A raíz de los muchos abortos que se producen anualmente en el País Vasco –se calcula que unos 4000, el Obispo de San Sebastián publicó el año pasado una carta pastoral en la que dilucidaba sobre este crimen. En ella, trataba de contestar a preguntas frecuentes, suprimiendo de paso algunos clichés en torno al tema. Y, sobre todo, invitaba a olvidar el discurso político e iniciar un debate positivo, objetivo y moral al respecto: “que los prejuicios no nos impidan pensar, sentir y mirar de frente al drama del aborto y vayamos a un debate real, libres de estos prejuicios”.
En dicha carta, Munilla apunta frases certeras, como por ejemplo: “el aborto no es una causa de las mujeres porque las mujeres abocadas al aborto sufren en muchas ocasiones las presiones machistas”. También explica que la madre que aborta puede considerarse, después del bebé no nacido, una segunda víctima.
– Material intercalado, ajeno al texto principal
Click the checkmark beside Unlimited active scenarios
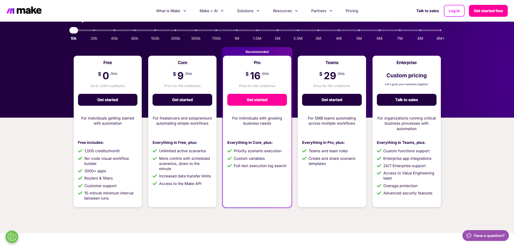Screen dimensions: 514x245 155,151
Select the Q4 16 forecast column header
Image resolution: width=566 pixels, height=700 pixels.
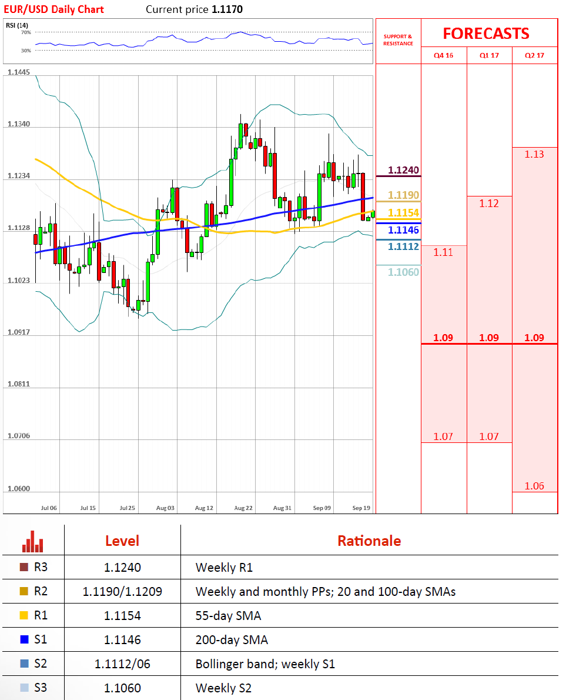tap(444, 56)
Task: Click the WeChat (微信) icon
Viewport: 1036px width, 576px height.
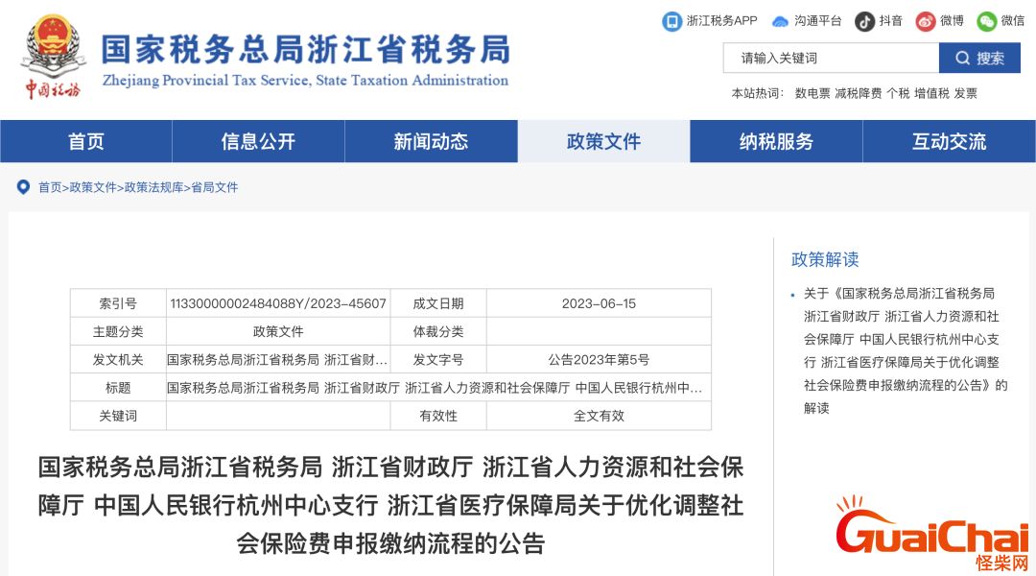Action: point(986,21)
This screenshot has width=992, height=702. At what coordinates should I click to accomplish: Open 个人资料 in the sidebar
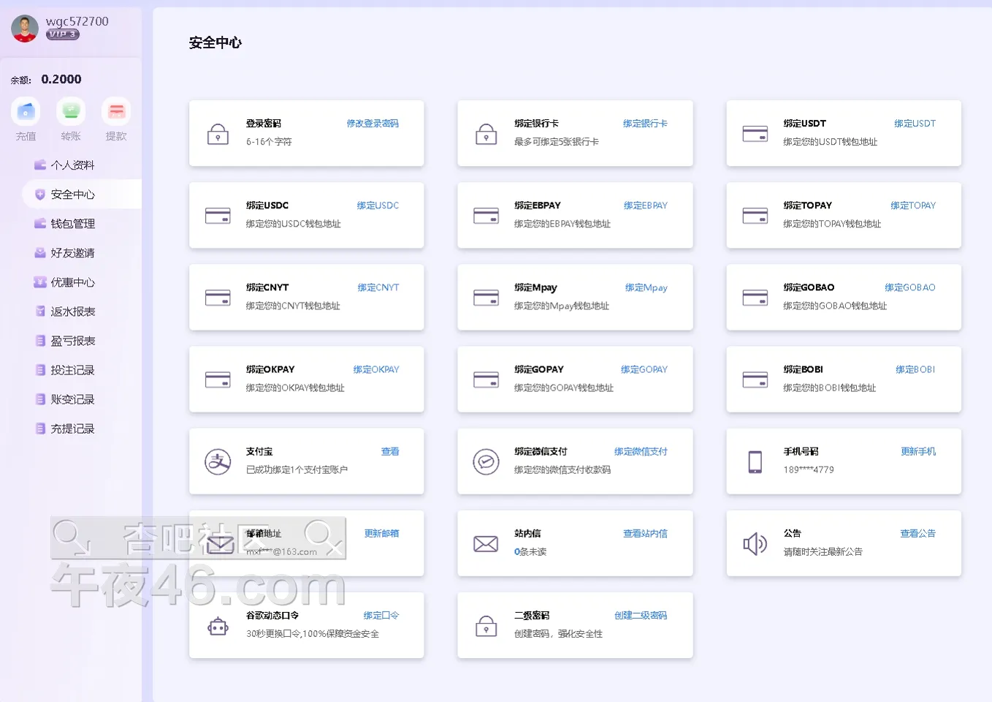[72, 165]
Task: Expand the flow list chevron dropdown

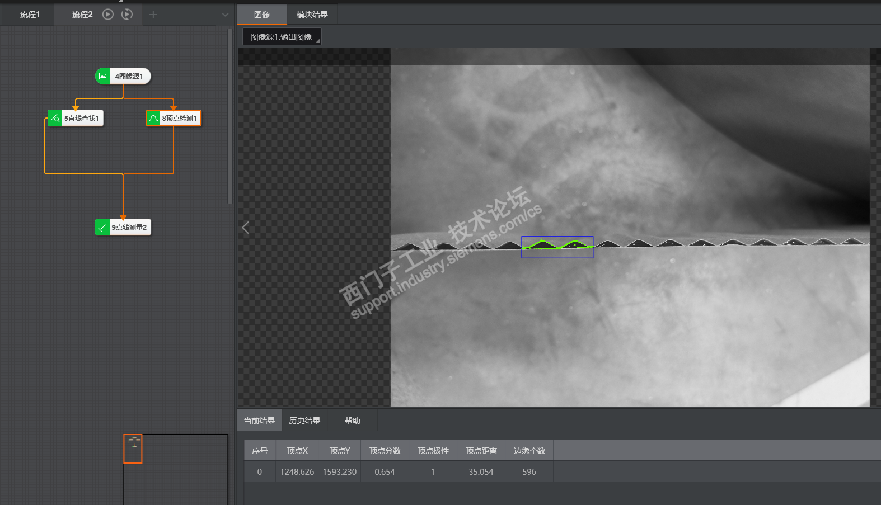Action: [225, 15]
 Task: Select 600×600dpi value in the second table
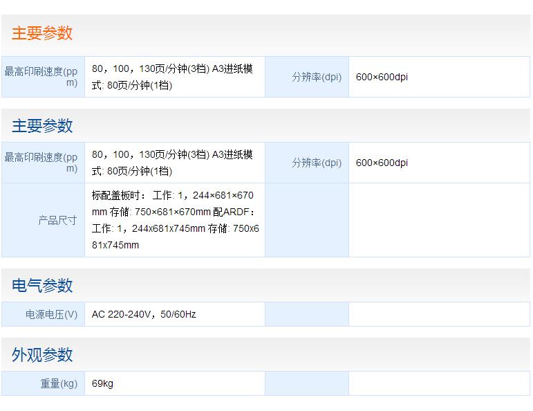click(x=382, y=163)
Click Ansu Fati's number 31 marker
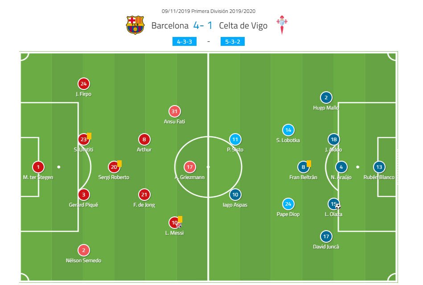Viewport: 423px width, 285px height. pyautogui.click(x=175, y=111)
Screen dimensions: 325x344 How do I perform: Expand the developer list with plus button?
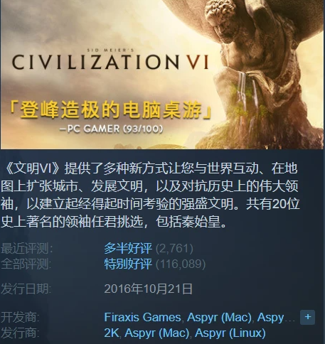coord(307,317)
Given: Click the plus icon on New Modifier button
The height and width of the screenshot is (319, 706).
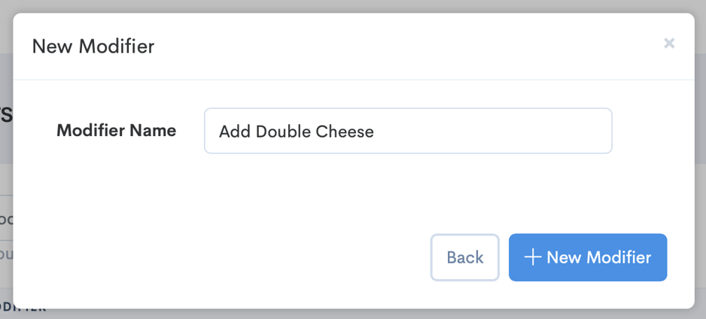Looking at the screenshot, I should coord(533,257).
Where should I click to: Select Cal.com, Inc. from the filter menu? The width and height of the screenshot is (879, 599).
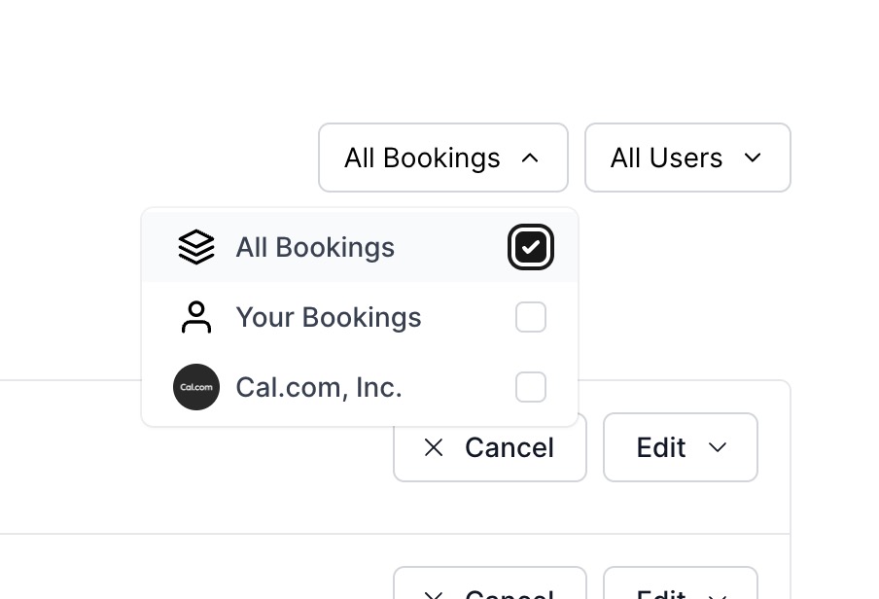(x=318, y=387)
El aborto tiene muchas implicaciones, y de muchos tipos: en el propio niño que nunca conocerá el mundo; la madre y las repercusiones de conciencia, psicológicas y físicas; el padre que, consciente o no, es coautor de un crimen; la familia de ambos, que de uno u otro modo sufrirá diversas consecuencias; incluso la sociedad, que se verá privada de una vida digna, valiosa, única.
Al tema del aborto hay que acercarse con convicción, pero también con comprensión hacia quienes lo defienden, quienes lo han practicado o quienes están pensando en hacerlo. Es importante exponer argumentos sencillos, ilustrativos, que demuestren que uno no está tratando de imponer su opinión, sino de revelar la verdad de hechos incontestables, esto es, que el aborto supone la aniquilación de un feto humano indefenso, destinado a la vida y con derechos propios.
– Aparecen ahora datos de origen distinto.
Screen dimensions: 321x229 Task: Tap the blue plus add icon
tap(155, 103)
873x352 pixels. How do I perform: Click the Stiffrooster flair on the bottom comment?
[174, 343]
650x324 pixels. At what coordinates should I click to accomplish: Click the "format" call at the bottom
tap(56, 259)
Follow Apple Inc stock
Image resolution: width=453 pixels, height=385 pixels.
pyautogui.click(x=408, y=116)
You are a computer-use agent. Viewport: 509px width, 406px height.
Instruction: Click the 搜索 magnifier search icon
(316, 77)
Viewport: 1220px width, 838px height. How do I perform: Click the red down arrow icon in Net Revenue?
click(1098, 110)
No es necesario, por lo tanto, un discurso religioso para defender el aborto. Creo que ahí radica uno de los errores más comunes: se puede ser pro vida y ateo, de la misma manera que se puede ser proaborto y apostar por una creencia o confesión religiosa. Por supuesto, la perspectiva de la fe enriquece la interpretación de la del ser humano y su dignidad, pero es prescindible si lo único que pretendemos es hacer valer el valor de toda humana. Se trata de mostrar cómo está en juego una persona humana, pequeña, necesitada y dependiente, sí, pero también individual.
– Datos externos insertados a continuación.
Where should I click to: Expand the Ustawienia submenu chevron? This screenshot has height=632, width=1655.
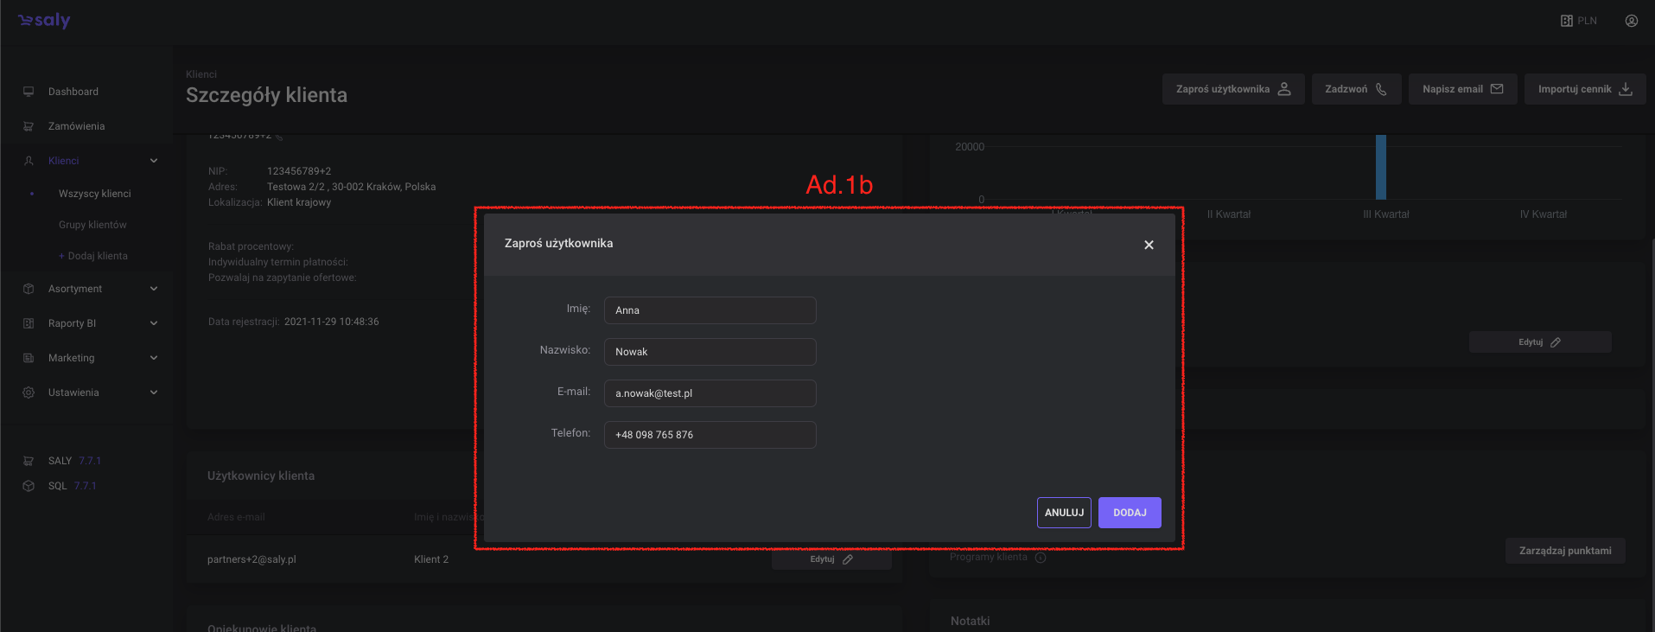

Juan Pablo II, lo sabemos bien, dejó para la posteridad incontables testimonios condenando el aborto, desde textos pastorales hasta homilías, pasando por discursos informales. En su encíclica Evangelium Vitae, por ejemplo, dejó anotado lo siguiente: “La gravedad moral del aborto procurado se manifiesta en toda su verdad si se reconoce que se trata de un homicidio y, en particular, si se consideran las circunstancias específicas que lo cualifican. Quien se elimina es un ser humano que comienza a vivir, es decir, lo más inocente en absoluto que se pueda imaginar: ¡jamás podrá ser considerado un agresor, y menos aún un agresor injusto! Es débil, inerme, hasta el punto de estar privado incluso de aquella mínima forma de defensa que constituye la fuerza implorante de los gemidos y del llanto del recién nacido. Se halla totalmente confiado a la protección y al cuidado de la mujer que lo lleva en su seno” (n. 58).
No se trata, en fin, de olvidar ingenuamente las complicaciones que un embarazo puede traer a la madre y a sus seres cercanos, que sin duda pueden ser graves y nada despreciables, sino de hacer prevalecer la vida del niño indefenso que ella alberga, sólo durante unos meses, en su vientre.